**SOURCE RECORDS**
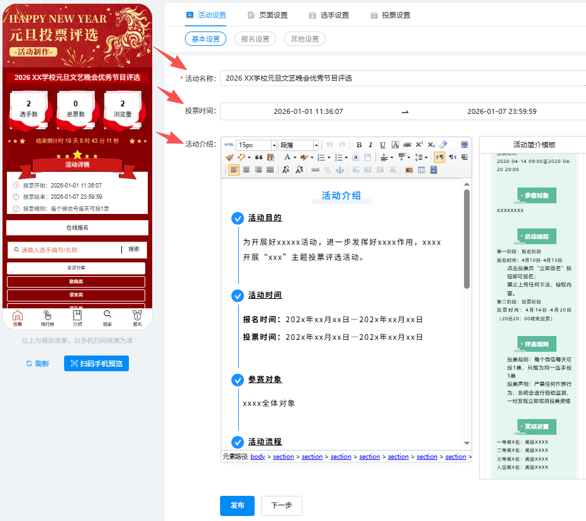
Task: Expand the 段落 paragraph format dropdown
Action: (316, 145)
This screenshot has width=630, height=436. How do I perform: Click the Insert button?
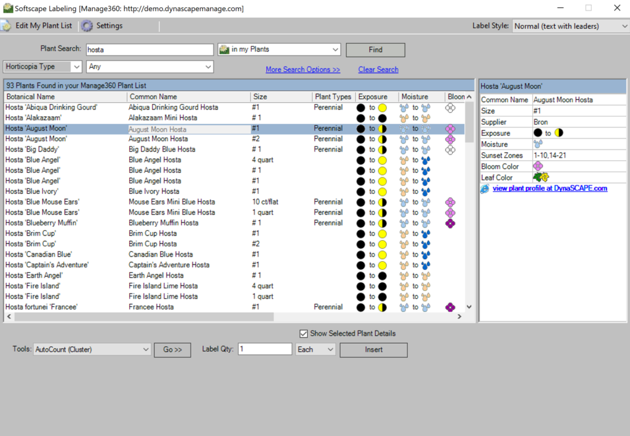(x=373, y=350)
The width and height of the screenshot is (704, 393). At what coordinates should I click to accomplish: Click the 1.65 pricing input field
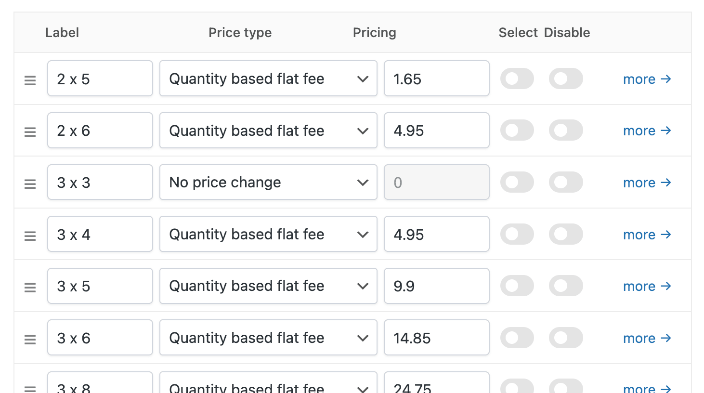(436, 79)
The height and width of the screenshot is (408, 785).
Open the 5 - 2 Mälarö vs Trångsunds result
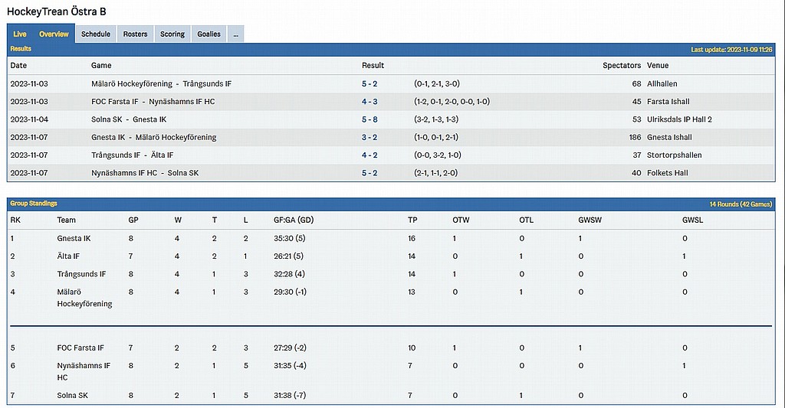[x=370, y=83]
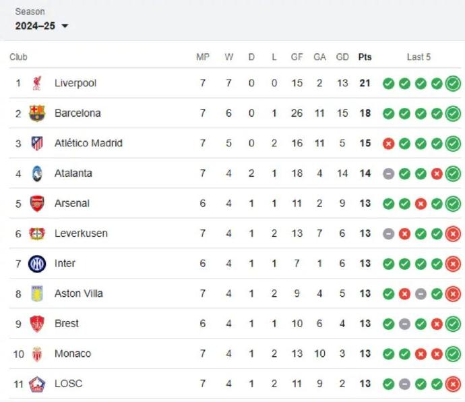The image size is (465, 402).
Task: Click the Aston Villa crest icon
Action: click(x=37, y=293)
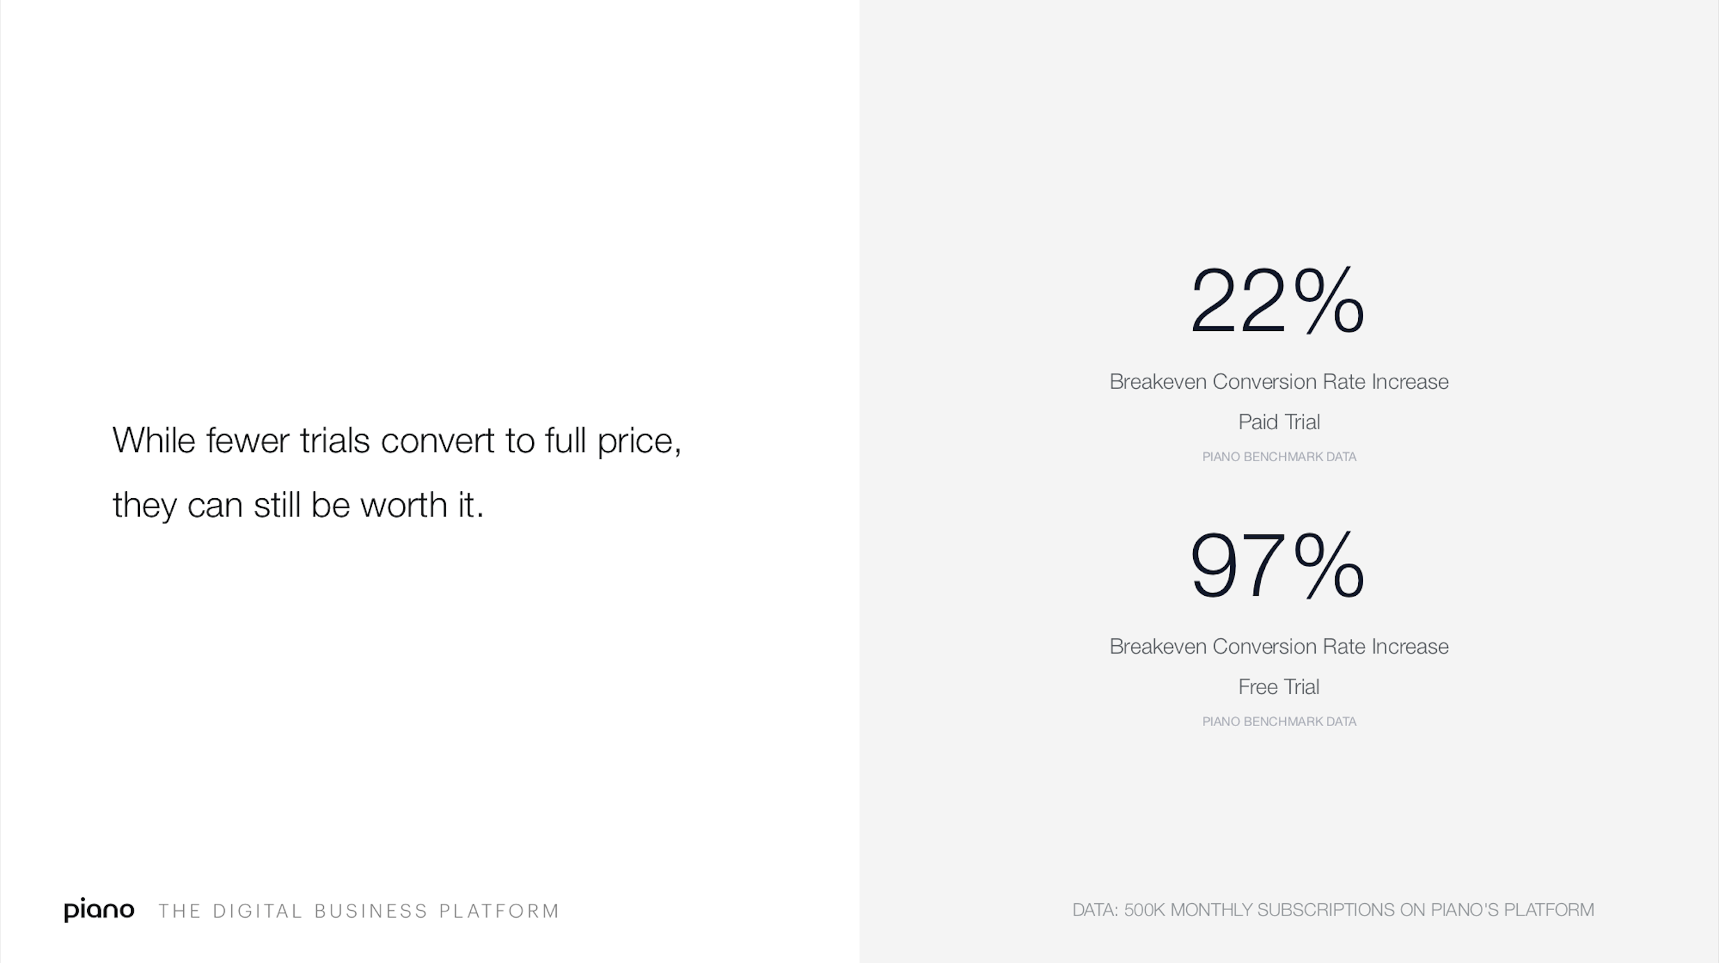Click the line "they can still be worth it."
The height and width of the screenshot is (963, 1719).
(298, 505)
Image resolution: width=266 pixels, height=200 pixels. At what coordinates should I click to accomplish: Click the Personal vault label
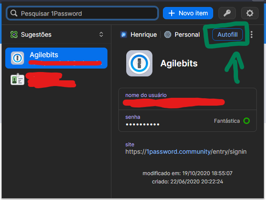click(187, 34)
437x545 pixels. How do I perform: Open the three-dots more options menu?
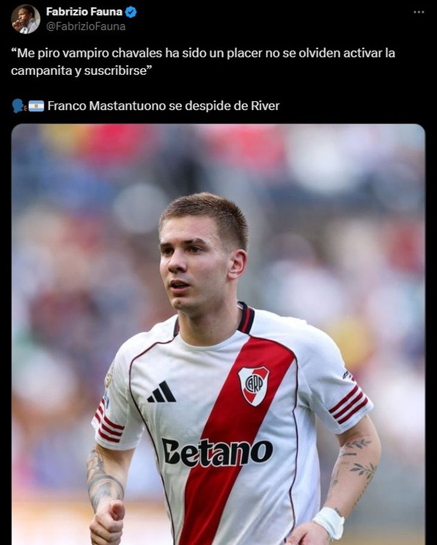[418, 12]
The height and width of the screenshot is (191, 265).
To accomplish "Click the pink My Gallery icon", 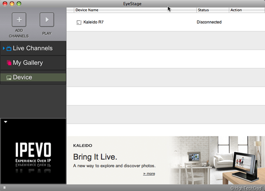I will pos(9,63).
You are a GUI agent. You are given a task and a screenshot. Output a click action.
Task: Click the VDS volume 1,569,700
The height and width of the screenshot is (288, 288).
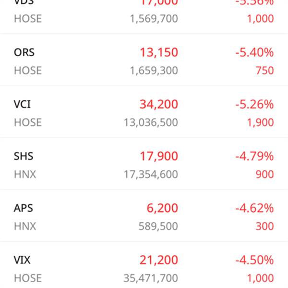154,19
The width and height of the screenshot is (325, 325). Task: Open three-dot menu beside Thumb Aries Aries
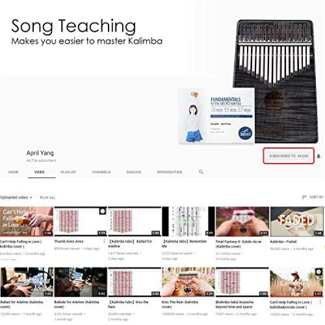pos(104,241)

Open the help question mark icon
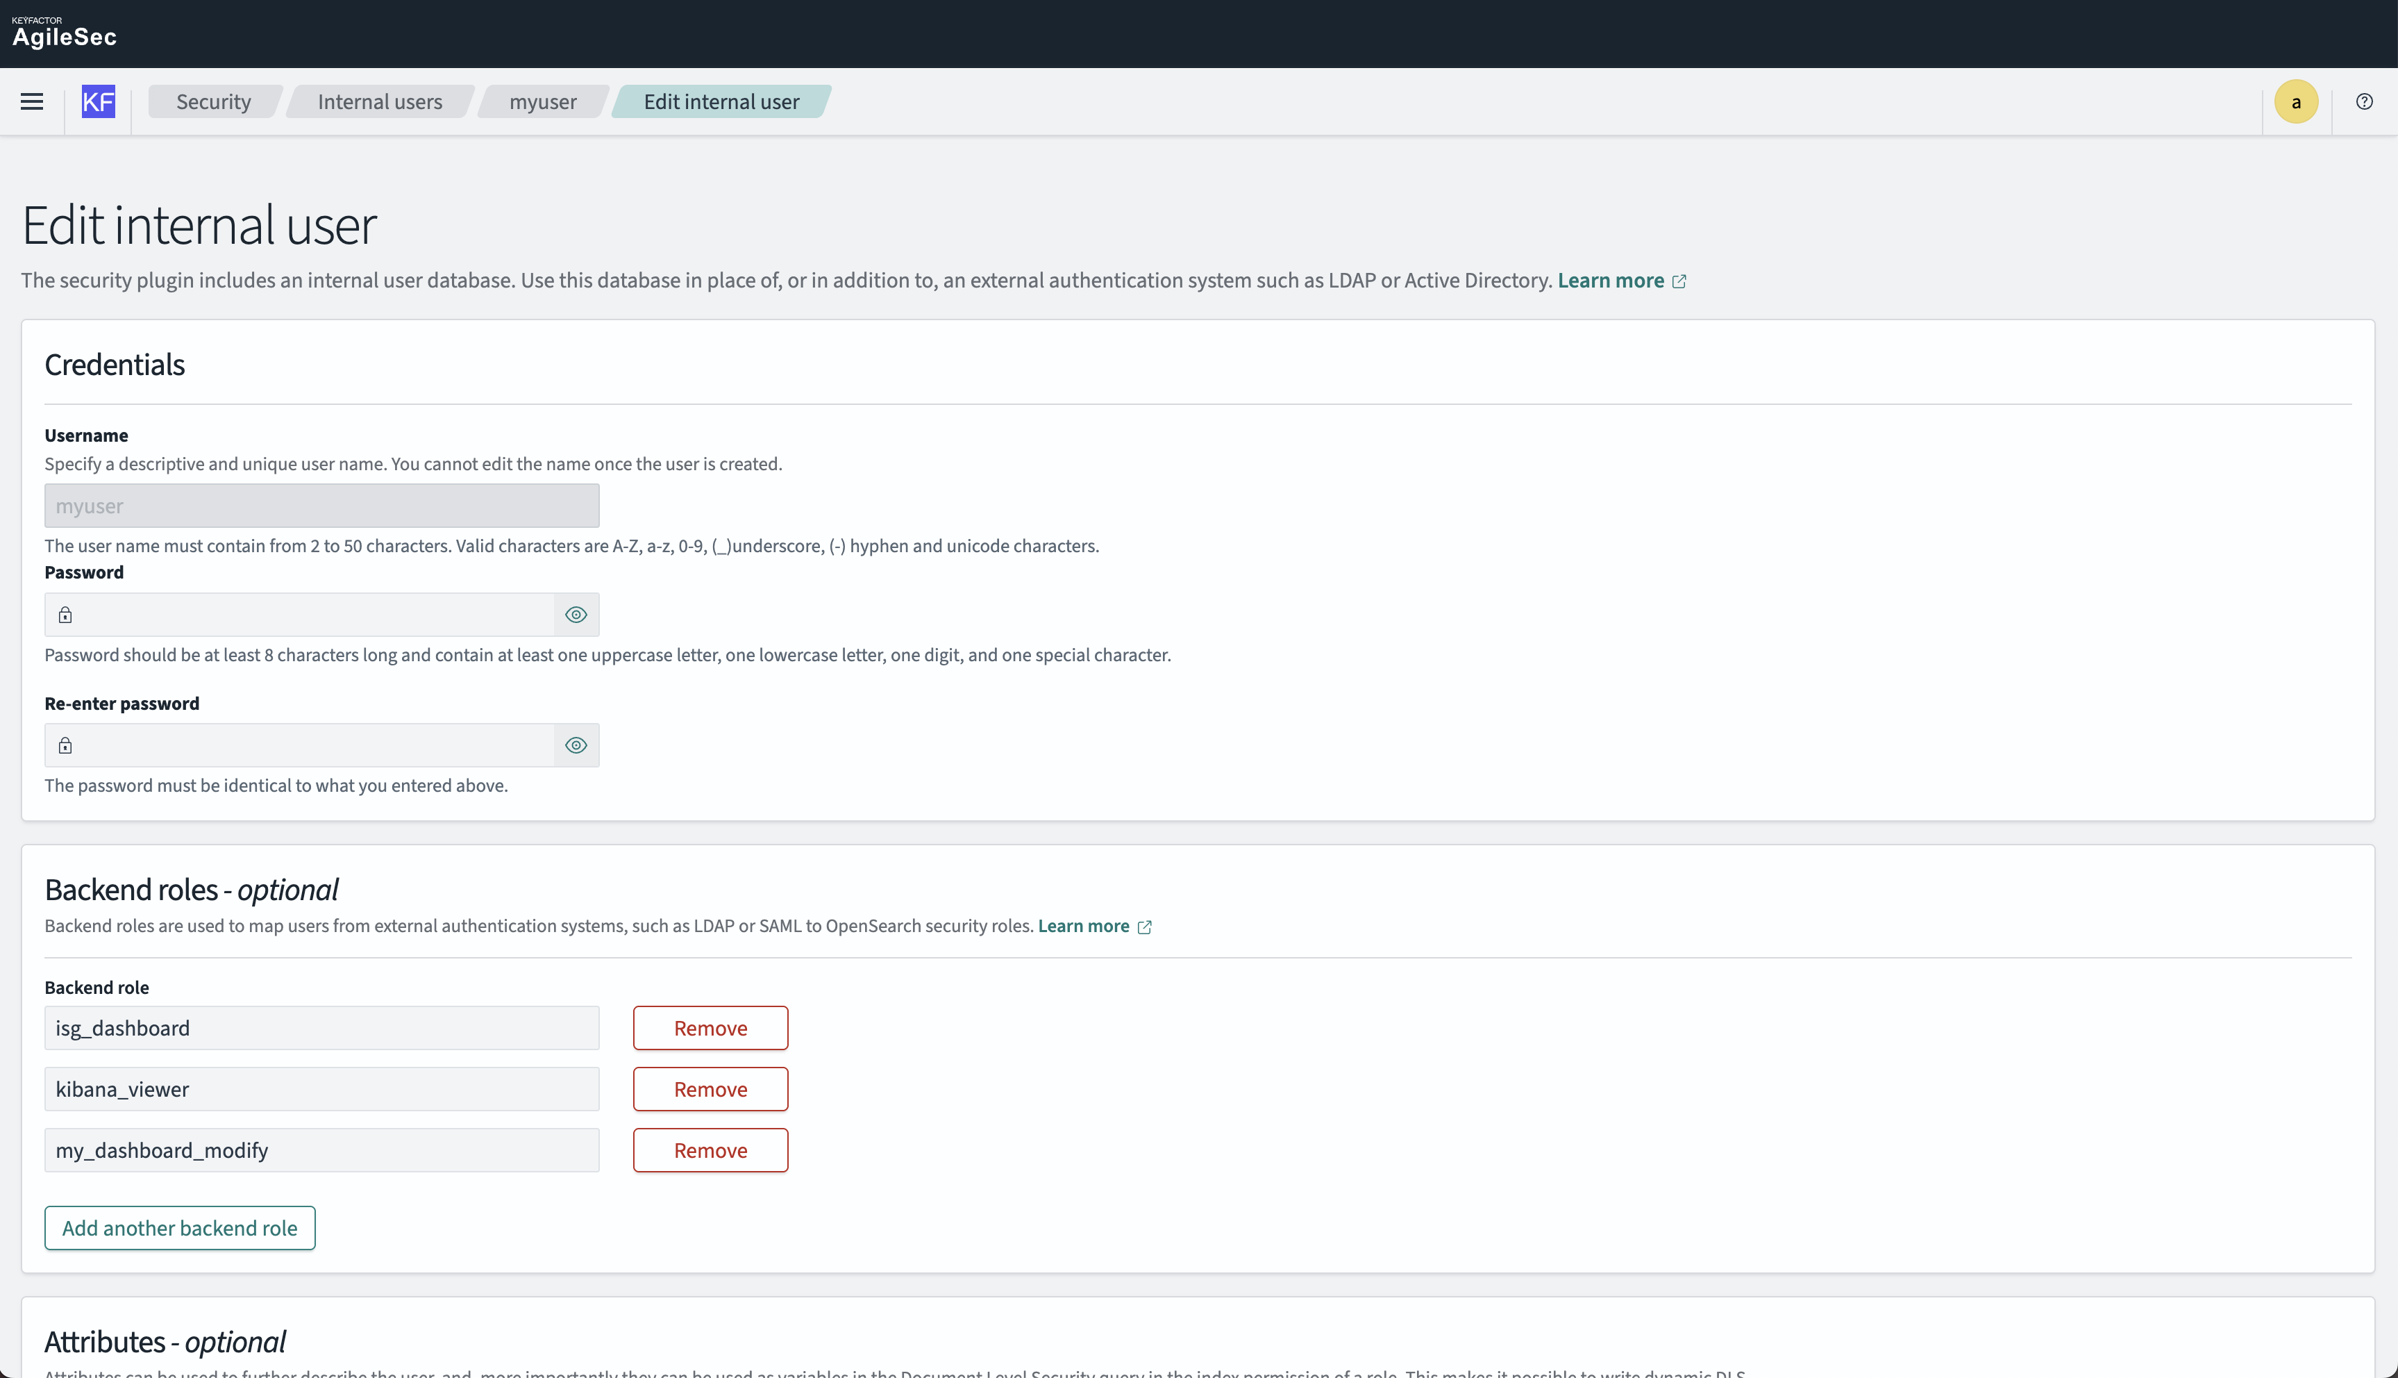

**EXERCISE TASK**
Copy the part of the material that opens with the line containing "The width and height of the screenshot is (704, 393)." and closes with the line containing "click(187, 34)", both of those lines included, and leave the pictures out of your answer.

**ANSWER TO THE TASK**
The width and height of the screenshot is (704, 393). At what coordinates should I click to accomplish: Click the 1.65 pricing input field
(436, 79)
The height and width of the screenshot is (408, 785).
Open the 5 - 2 Mälarö vs Trångsunds result
[x=370, y=83]
The image size is (465, 402).
Task: Click the Aston Villa crest icon
Action: click(x=37, y=293)
Click the line "they can still be worth it."
The height and width of the screenshot is (963, 1719).
(298, 505)
Image resolution: width=266 pixels, height=200 pixels. At what coordinates should I click to accomplish: Click the Personal vault label
click(187, 34)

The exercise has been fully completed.